*** Block opens ***

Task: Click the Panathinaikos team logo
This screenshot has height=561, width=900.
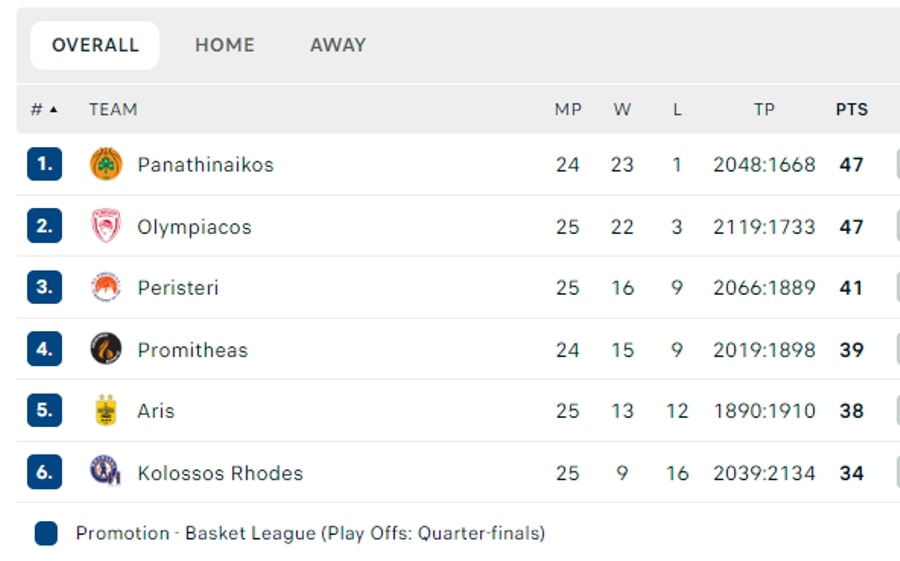Action: pos(106,164)
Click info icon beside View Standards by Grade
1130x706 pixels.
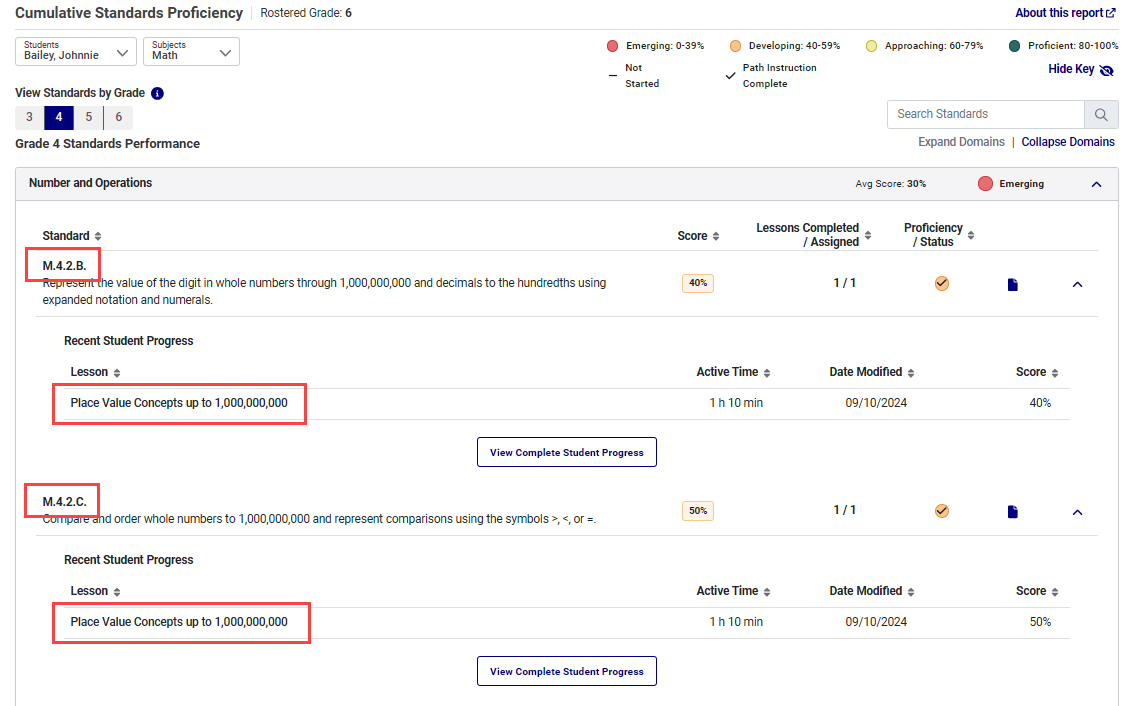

*** Block closes ***

**Instructions for the task:**
Write the listing out exactly, apart from its pictures.

**Task solution:**
Task: Click the Panathinaikos team logo
This screenshot has height=561, width=900.
Action: pos(106,164)
Click info icon beside View Standards by Grade
1130x706 pixels.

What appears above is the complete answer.